Senators and independent concert promoters took turns at a hearing Tuesday slamming a proposed merger of two of the biggest forces in the music industry -- Ticketmaster Entertainment Inc. and Live Nation Worldwide Inc.
"It seems to be monopolistic, plain and simple," Sen. Charles E. Schumer (D-N.Y.) said. "This is not the American dream, as the companies' witnesses might have you believe."
The Senate's antitrust subcommittee grilled chief executives Michael Rapino of Live Nation and Irving Azoff of Ticketmaster and solicited input from concert promoters on how the industry would be affected.
"This merger is vertical integration on steroids," Jerry Mickelson, chairman of concert promoter Jam Productions in Chicago, told the committee. "The amalgamation of these two companies into one should make them the poster child for why this country needs antitrust laws."
But Rapino and Azoff presented their case as two companies trying to weather the recession as best they could, creating a new model for the music industry in the process.
"The economic foundation that supported artists in the past is crumbling," Azoff said. "We cannot just cling to the old ways. This merger will allow the live music industry to avoid repeating the mistakes of the record industry."
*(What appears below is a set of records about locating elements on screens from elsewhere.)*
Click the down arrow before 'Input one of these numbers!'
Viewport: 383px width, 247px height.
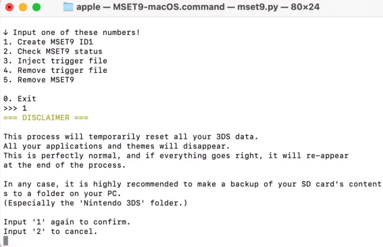tap(6, 32)
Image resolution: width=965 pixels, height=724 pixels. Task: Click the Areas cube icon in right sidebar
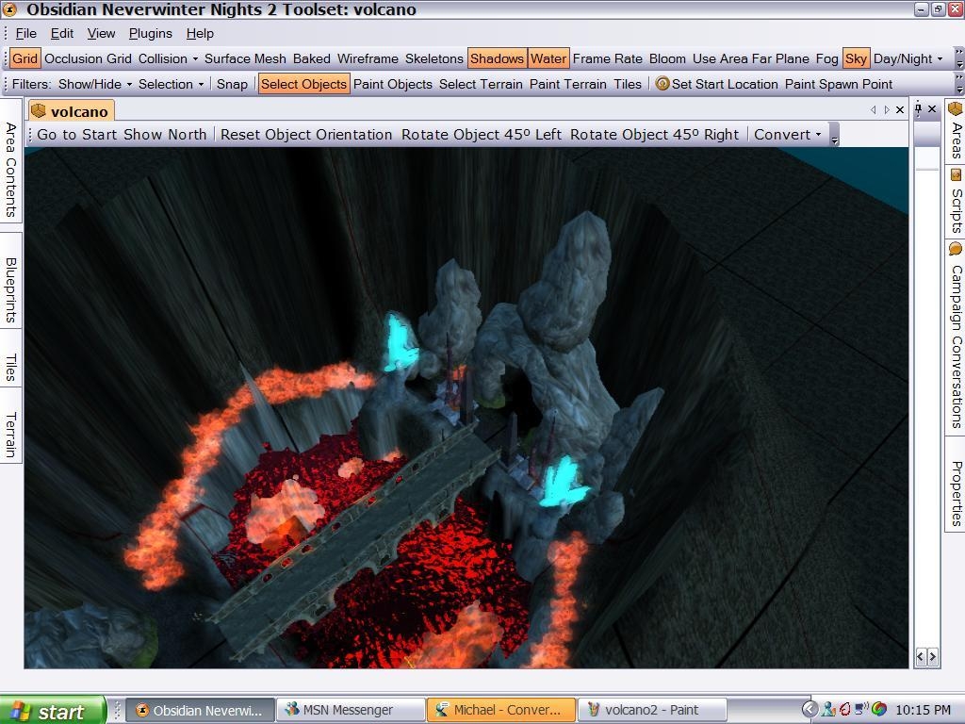955,110
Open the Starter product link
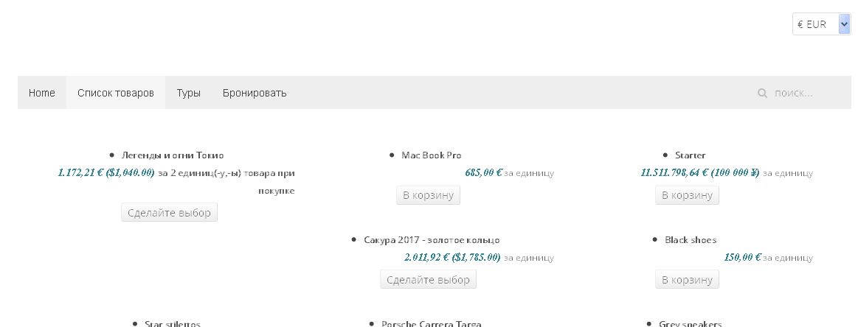This screenshot has width=858, height=327. tap(690, 155)
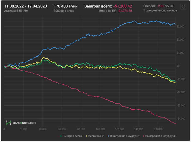This screenshot has height=142, width=191.
Task: Click the EV total value -$1,274.35
Action: [125, 11]
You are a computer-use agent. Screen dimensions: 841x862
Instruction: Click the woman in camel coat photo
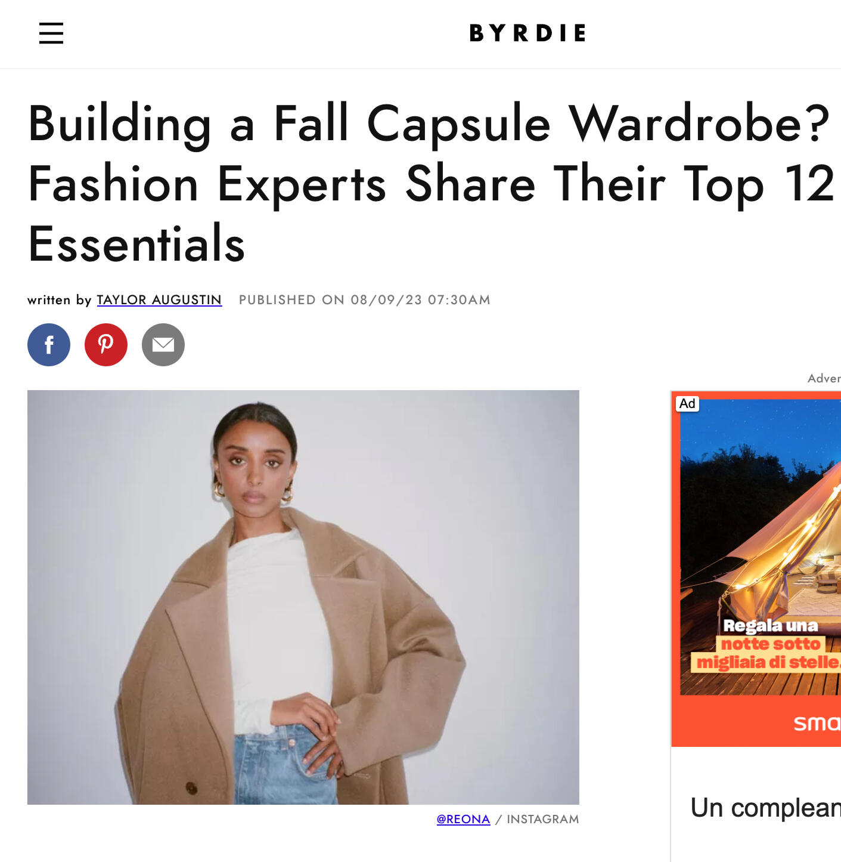pyautogui.click(x=303, y=597)
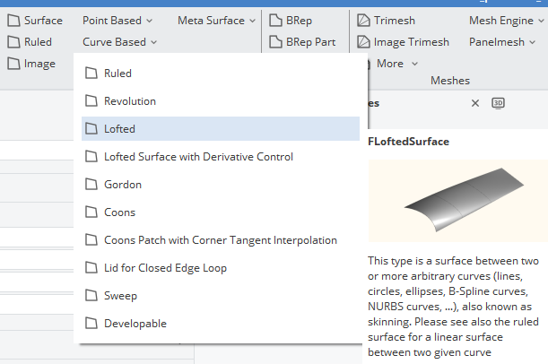Screen dimensions: 548x364
Task: Click the BRep Part icon
Action: [275, 42]
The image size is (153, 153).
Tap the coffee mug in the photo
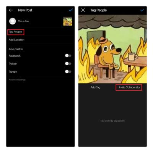coord(133,57)
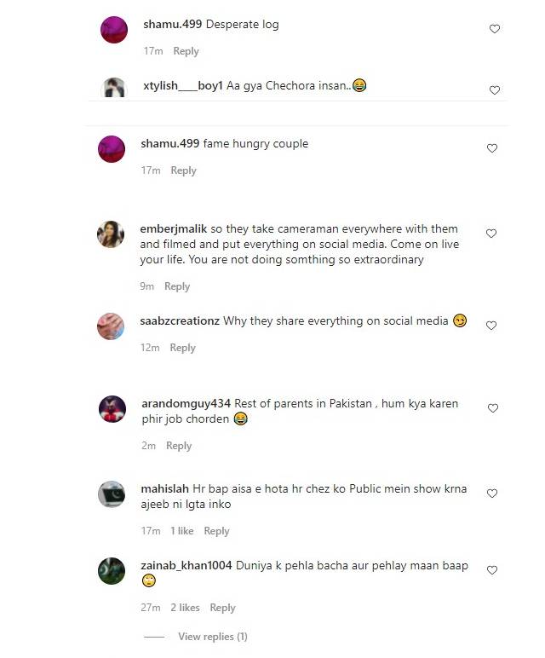This screenshot has width=545, height=658.
Task: Like zainab_khan1004's comment
Action: (492, 570)
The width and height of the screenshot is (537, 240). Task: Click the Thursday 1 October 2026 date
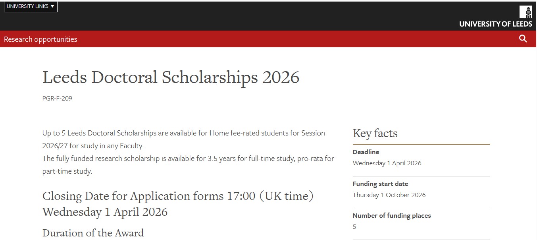(x=389, y=195)
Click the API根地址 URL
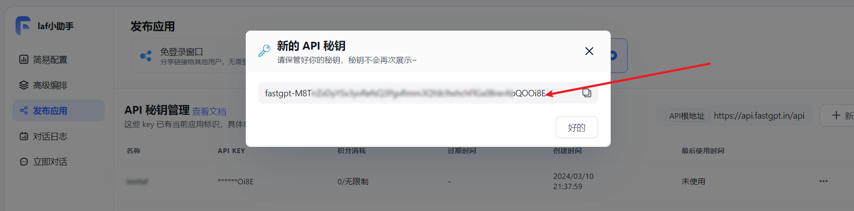The width and height of the screenshot is (854, 211). tap(759, 116)
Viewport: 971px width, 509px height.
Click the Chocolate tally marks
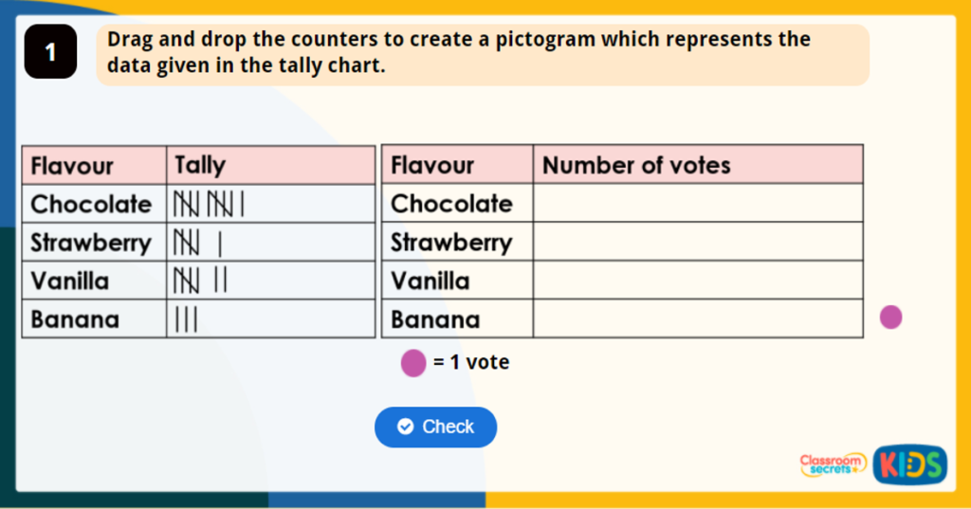[x=209, y=204]
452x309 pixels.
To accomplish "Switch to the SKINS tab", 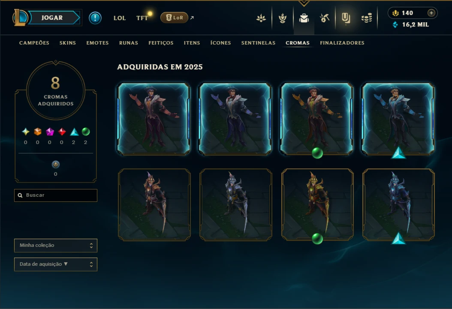I will click(68, 43).
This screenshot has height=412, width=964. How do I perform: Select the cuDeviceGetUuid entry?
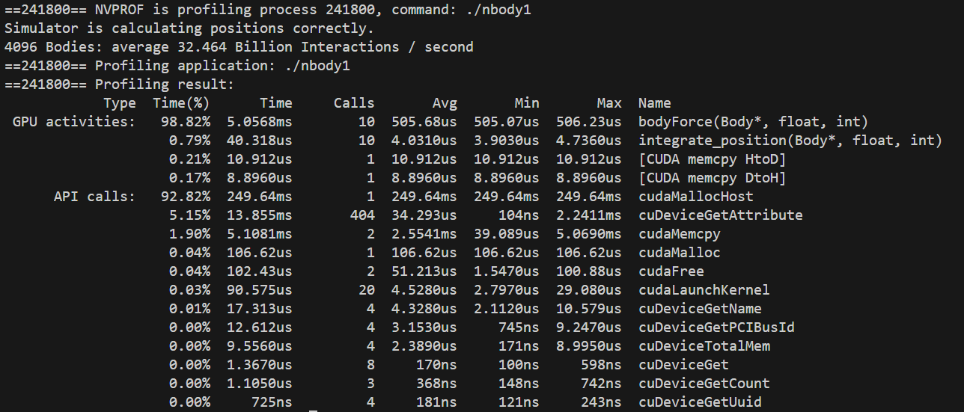pyautogui.click(x=700, y=402)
Azoff and Rapino said their companies, by combining, could eliminate $40 million in inefficiencies.
"We have an opportunity to create a truly modern business by merging these companies together, something we can't do alone," Rapino said.
But Mickelson and Seth Hurwitz, co-owner of 9:30 Club and I.M.P. Productions in Washington -- who both use Ticketmaster for their events -- told the committee they feared a merger would result in Live Nation, a competitor, gaining access to their sensitive information and benefiting financially from fees added to their ticket sales.
"Our competitors would be receiving income from every ticket we sell," Mickelson said. "They'd have access to our ticket sales information, they'd have access to our customer databases, they'd have access to the terms of our ticket agreements."
This is a really bad idea to say the least.